━━ Source data ━━
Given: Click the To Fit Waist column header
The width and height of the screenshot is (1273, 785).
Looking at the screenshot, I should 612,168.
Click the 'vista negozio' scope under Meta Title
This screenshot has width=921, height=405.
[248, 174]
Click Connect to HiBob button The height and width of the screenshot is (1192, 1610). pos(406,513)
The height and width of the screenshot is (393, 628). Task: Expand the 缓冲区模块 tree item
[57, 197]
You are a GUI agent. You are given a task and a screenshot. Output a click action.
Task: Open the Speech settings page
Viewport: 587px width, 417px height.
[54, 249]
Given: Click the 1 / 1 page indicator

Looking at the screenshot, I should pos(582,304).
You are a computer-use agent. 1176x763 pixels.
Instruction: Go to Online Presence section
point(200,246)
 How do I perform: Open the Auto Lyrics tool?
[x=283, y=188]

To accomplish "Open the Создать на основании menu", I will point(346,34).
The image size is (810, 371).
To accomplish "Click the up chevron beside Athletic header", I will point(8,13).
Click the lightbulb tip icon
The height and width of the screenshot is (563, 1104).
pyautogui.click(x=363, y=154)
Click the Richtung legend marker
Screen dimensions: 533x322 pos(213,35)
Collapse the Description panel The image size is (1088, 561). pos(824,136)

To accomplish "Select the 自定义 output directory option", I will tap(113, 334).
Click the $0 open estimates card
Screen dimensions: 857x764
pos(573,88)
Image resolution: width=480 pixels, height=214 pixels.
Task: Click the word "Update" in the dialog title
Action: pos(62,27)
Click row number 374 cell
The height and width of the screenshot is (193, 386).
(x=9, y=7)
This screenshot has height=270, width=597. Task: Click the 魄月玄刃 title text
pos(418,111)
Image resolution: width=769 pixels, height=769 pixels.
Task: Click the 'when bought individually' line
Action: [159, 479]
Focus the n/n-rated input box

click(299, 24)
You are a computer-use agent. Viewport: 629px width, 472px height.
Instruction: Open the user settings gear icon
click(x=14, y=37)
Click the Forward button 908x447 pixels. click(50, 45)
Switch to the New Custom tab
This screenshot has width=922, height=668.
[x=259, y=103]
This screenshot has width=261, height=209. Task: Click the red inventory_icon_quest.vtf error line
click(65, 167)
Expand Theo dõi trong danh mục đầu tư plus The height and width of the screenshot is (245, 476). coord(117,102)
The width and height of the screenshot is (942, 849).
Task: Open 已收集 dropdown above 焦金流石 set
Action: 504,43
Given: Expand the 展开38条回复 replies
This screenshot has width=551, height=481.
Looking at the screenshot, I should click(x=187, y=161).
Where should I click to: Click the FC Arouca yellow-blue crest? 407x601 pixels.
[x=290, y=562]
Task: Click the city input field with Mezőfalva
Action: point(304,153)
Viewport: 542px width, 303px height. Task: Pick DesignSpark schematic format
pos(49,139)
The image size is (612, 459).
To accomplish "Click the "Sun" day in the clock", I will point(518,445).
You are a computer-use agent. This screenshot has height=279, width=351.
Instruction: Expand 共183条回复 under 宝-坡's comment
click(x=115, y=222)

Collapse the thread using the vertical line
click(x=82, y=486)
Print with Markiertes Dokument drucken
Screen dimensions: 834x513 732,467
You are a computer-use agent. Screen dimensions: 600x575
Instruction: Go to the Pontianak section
━━━
_Your assignment_. Locate the lines above that hold the word "agent". Show every one of them.

_Answer section_.
You are a GUI agent. You are given a task and a screenshot. Output a click action.
You are a computer-use agent. 1176x763 pixels.
You are a computer-use agent. Viewport: 629px width, 472px height.
You are a computer-use agent. This screenshot has height=279, width=351.
You are a computer-use agent. Screen dimensions: 600x575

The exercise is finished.